Goal of the exercise =>
In the data below, how many lines include the word "computer"? Give only the number.

*** Material provided Section Begins ***

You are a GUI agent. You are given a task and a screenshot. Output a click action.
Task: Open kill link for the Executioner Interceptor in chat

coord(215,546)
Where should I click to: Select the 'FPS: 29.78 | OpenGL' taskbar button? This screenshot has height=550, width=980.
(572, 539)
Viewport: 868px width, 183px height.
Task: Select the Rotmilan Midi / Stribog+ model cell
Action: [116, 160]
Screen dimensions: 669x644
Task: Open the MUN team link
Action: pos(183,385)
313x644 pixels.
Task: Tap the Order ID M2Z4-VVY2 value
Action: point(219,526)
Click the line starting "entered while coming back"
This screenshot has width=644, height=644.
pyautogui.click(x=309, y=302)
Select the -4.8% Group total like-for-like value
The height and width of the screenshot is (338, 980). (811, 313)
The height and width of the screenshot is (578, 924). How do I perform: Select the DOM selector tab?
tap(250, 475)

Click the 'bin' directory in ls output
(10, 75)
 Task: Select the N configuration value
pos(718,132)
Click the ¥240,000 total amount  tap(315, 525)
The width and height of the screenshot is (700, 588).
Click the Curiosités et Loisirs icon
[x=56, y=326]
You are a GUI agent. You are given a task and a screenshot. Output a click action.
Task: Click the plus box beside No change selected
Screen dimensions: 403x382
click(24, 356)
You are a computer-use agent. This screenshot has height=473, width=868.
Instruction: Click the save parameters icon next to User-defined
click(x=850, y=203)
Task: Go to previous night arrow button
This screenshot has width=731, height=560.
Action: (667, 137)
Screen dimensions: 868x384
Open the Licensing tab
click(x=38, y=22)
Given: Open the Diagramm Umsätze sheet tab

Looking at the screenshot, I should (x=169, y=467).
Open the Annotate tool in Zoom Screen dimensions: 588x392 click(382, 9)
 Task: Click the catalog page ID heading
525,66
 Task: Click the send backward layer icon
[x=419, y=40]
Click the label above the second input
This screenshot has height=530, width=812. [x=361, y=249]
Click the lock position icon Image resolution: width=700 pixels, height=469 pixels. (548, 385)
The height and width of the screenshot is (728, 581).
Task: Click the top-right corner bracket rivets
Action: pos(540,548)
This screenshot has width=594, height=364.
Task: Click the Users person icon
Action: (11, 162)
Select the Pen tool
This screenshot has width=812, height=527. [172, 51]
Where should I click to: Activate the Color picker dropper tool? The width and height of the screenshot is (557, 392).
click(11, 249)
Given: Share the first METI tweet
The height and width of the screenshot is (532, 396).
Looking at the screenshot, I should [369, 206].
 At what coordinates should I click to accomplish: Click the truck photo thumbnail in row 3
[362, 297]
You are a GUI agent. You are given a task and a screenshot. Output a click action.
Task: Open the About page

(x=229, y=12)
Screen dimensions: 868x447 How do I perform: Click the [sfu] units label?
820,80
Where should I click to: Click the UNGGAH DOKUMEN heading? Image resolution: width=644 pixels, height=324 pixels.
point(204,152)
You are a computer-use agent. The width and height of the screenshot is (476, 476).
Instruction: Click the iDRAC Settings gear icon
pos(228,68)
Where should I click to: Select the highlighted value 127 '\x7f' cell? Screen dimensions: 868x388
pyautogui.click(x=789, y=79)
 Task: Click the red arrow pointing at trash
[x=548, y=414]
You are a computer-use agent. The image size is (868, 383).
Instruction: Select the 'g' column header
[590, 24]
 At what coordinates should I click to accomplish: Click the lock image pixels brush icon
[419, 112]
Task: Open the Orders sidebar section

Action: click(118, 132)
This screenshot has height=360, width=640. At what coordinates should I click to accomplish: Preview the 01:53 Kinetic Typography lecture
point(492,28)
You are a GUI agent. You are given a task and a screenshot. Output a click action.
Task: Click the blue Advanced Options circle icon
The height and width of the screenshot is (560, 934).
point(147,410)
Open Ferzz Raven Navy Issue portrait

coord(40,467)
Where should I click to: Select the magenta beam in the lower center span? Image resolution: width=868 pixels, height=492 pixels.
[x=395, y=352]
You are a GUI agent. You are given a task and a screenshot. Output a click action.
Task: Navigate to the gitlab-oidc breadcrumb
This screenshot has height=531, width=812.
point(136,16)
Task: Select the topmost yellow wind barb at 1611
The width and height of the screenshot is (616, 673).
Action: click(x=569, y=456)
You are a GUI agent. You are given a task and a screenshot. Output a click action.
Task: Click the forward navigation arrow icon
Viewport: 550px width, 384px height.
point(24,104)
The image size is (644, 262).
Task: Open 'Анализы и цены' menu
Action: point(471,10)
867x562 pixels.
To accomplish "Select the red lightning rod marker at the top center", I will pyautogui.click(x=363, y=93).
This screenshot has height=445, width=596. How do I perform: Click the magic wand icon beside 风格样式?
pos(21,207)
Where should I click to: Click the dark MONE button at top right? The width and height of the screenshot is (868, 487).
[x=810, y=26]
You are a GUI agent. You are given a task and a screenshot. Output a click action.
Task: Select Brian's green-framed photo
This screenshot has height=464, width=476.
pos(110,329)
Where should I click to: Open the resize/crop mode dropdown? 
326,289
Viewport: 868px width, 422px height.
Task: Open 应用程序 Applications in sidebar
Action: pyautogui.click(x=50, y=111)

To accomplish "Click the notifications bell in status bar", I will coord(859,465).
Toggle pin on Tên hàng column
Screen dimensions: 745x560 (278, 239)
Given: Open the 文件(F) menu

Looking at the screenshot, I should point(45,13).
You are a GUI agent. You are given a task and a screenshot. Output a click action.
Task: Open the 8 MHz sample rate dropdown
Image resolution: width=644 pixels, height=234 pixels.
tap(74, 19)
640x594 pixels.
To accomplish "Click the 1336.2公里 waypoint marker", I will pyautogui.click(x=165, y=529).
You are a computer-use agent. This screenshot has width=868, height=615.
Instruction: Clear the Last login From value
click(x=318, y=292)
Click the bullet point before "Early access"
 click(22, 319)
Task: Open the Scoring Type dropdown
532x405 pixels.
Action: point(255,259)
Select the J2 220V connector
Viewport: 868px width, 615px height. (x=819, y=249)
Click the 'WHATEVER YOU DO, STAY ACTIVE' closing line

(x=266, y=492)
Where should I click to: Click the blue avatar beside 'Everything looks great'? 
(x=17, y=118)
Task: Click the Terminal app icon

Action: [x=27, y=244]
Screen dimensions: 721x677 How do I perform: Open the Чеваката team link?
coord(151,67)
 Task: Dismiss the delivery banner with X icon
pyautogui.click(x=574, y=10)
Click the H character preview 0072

*** Material provided Section Ends ***

Your response =>
4